A holding area had been created from an overlook built to accommodate a fire tower and a small field on the other side of the road. The cliff face had been stripped back to increase the size of the inside tract, and gravel had been spread as a precaution against rain. It was at this location that briefings would take place and relatives counseled until a family assistance center could be established.
Scores of people and vehicles filled both sides of the road. Red Cross trailers. Television vans with satellite dishes. SUVs. Pickups. A hazardous-materials truck. I squeezed my Mazda between a Dodge Durango and a Ford Bronco on the uphill side, grabbed my overnighter, and wove toward the blacktop.
Emerging opposite the overlook, I could see a collapsible school table at the base of the tower, outside one of the Red Cross trailers. A convention-sized coffeemaker gleamed in the sun. Family members huddled around it, hugging and leaning on one another, some crying, others stiffly silent. Many clutched Styrofoam cups, a few spoke into cell phones.
A priest circulated among the mourners, stroking shoulders and squeezing hands. I watched him bend to speak to an elderly woman. With his hunched posture, bald head, and hooked nose he resembled the carrion-eating birds I'd seen on the plains of East Africa, an unfair comparison.

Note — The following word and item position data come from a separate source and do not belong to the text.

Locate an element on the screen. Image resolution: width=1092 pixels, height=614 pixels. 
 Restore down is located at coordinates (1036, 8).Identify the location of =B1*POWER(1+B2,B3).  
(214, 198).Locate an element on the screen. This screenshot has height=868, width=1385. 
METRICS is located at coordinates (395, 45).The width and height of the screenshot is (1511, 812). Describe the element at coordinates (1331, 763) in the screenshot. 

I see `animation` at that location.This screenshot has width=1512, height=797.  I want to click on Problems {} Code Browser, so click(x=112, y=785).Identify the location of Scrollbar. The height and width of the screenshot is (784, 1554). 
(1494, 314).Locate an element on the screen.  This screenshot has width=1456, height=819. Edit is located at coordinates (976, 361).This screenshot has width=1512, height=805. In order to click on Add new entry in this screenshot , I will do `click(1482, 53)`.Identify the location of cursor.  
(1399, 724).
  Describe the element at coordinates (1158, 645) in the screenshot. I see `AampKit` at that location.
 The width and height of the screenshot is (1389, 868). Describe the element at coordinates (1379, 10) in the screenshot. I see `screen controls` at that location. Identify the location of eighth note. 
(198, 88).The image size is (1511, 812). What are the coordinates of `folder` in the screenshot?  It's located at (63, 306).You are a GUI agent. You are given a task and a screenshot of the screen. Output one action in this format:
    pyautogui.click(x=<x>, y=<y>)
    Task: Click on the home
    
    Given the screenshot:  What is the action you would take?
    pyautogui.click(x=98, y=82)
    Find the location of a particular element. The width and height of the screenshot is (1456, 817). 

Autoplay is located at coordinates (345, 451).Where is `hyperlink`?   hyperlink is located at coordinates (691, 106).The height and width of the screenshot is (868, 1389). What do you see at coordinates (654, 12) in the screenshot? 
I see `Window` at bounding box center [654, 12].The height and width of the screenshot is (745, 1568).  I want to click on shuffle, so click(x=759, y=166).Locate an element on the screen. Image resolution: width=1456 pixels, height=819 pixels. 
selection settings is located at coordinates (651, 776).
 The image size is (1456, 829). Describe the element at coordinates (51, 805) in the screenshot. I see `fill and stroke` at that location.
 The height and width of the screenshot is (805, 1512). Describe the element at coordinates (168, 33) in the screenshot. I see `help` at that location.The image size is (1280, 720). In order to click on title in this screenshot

I remembered another priest. Another death watch. That man's sympathetic hovering had extinguished any hope I'd sustained that my grandmother would recover. I recalled the agony of that vigil, and my heart went out to those gathering to claim their dead.
Reporters, cameramen, and soundmen jockeyed for position along the low stone wall bordering the overlook, each team seeking the choicest backdrop for its coverage. As with the 1999 Swissair crash in Peggy's Cove, Nova Scotia, I was certain that scenic panoramas would feature prominently in every broadcast.